--- START ---
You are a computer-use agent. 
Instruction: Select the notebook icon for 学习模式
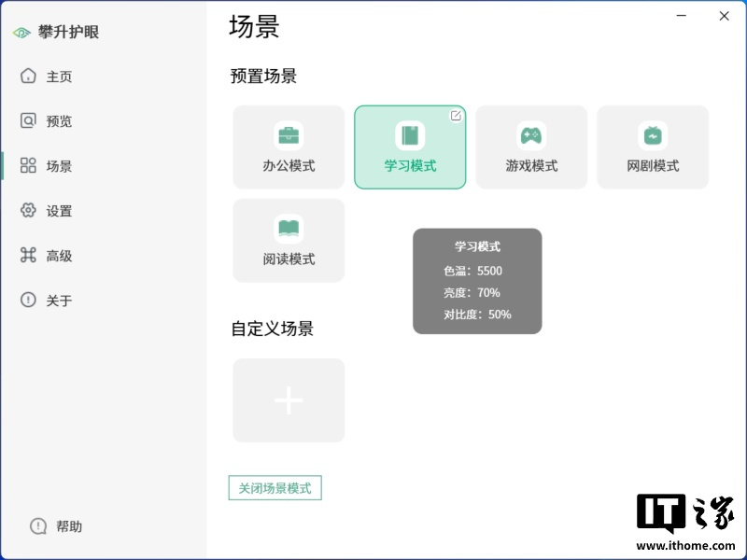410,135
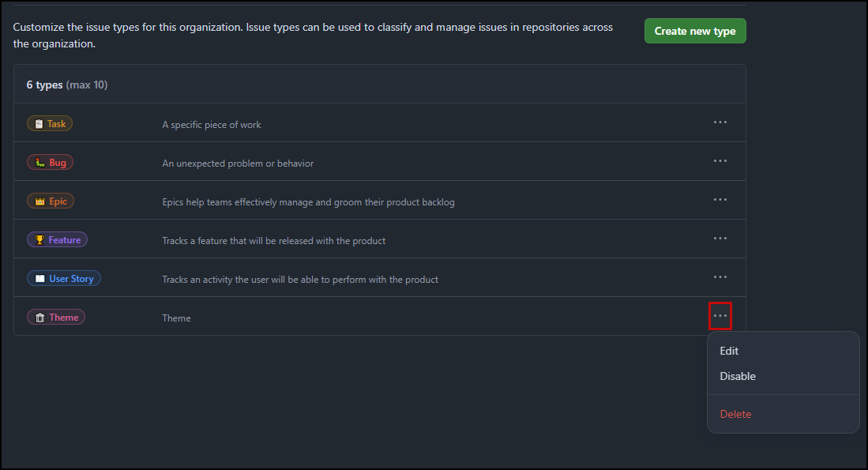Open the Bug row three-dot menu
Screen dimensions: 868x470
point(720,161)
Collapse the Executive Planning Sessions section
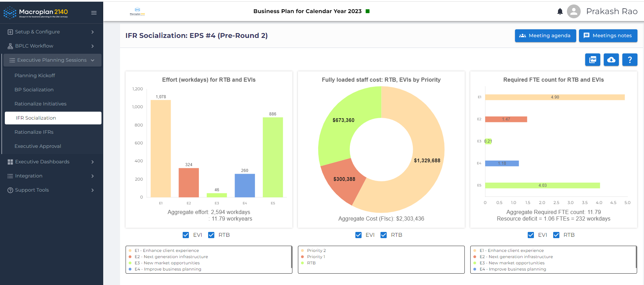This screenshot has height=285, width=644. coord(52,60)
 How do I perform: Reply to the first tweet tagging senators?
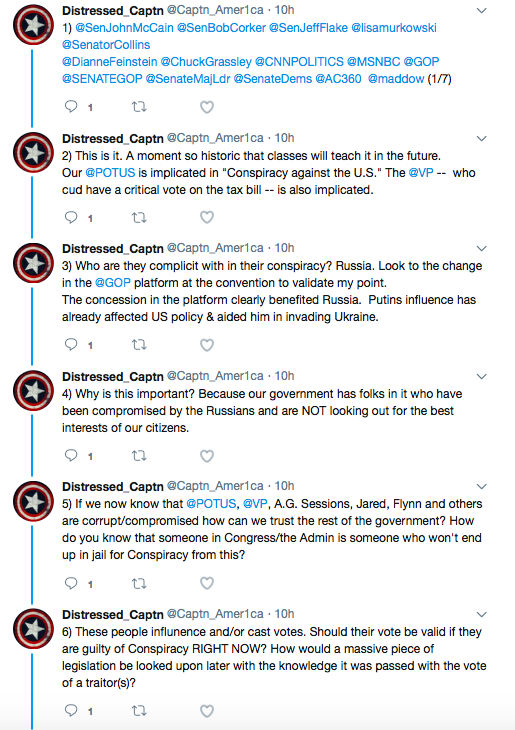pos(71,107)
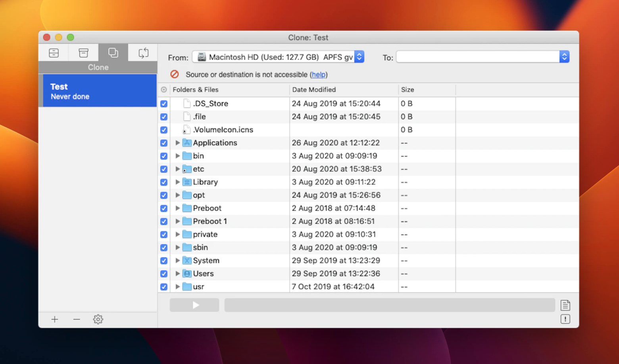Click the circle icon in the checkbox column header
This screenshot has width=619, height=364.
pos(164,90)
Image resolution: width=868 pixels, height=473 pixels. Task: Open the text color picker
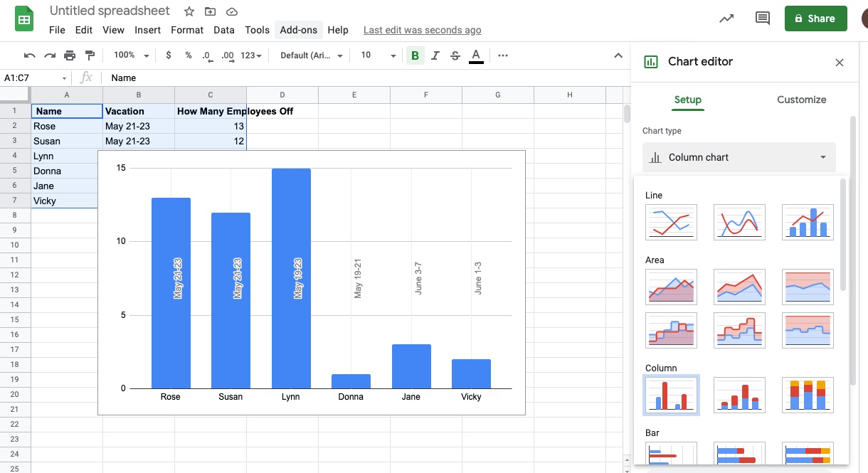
--- END ---
TASK BRIEF
Please set down the lines above word for word and leave out the pictures.

TASK RESULT
You are a computer-use agent. 
Instruction: Select the notebook icon for 学习模式
410,135
Open the Bug row three-dot menu
Screen dimensions: 868x470
point(720,161)
Collapse the Executive Planning Sessions section
This screenshot has height=285, width=644. coord(52,60)
 How do I perform: Reply to the first tweet tagging senators?
pos(71,107)
Click the circle icon in the checkbox column header
This screenshot has width=619, height=364.
pos(164,90)
Image resolution: width=868 pixels, height=473 pixels. Task: Open the text color picker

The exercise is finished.